To examine results, I produced histograms and word clouds, showing frequently used terms.

Here below the histogram for word frequencies is shown:

unigram_plot <- ggplot(unigram_freq[1:25,], aes(factor(word, levels = unique(word)), frequency)) 
unigram_plot+
        geom_bar(stat = 'identity', fill = "steelblue4")+
        theme(axis.text.x=element_text(angle=90))+
        xlab('Unigram')+
        ylab('Frequency')

Here below the word cloud is shown:

wordcloud(unigram_freq$word, unigram_freq$frequency, max.words=40, colors=colorRampPalette(brewer.pal(9,"Blues"))(32), scale=c(3, .3))

Note that the word cloud generally shows the top words with size varying by frequency.
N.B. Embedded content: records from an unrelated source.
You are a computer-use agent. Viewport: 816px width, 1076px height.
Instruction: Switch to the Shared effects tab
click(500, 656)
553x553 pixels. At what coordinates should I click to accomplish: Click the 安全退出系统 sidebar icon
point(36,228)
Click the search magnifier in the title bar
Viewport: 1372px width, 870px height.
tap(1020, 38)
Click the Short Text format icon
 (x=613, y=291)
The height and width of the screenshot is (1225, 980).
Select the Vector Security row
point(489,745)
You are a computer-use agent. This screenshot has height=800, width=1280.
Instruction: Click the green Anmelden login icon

Here below the histogram for 2-grams is presented:

bigram_plot <- ggplot(bigram_freq[1:20,], aes(factor(word, levels = unique(word)), frequency)) 
bigram_plot +
        geom_bar(stat = 'identity', fill = "steelblue4")+
        theme(axis.text.x=element_text(angle=90))+
        xlab('Bigram')+
        ylab('Frequency')

Here below the word cloud for 2-grams is shown:

wordcloud(bigram_freq$word, bigram_freq$frequency, max.words=30, colors=colorRampPalette(brewer.pal(9,"Blues"))(32), scale=c(3, .3))

Here below the histogram for 3-grams is presented:

trigram_plot <- ggplot(trigram_freq[1:15,], aes(factor(word, levels = unique(word)), frequency)) 
trigram_plot +
        geom_bar(stat = 'identity', fill = "steelblue4")+
        theme(axis.text.x=element_text(angle=90))+
        xlab('Trigram')+
        ylab('Frequency')

Here below the word cloud for 2-grams is shown:

wordcloud(trigram_freq$word, trigram_freq$frequency, max.words=20, colors=colorRampPalette(brewer.pal(9,"Blues"))(32), scale=c(3, .3))

6. Findings

As expected, the longer is the N-gram, the less frequent they become.

Conclusions and further considerations

My results provided me with a good starting point for the rest of the course. I probably will perform further analysis on data before the new class and before bulding the predictive model.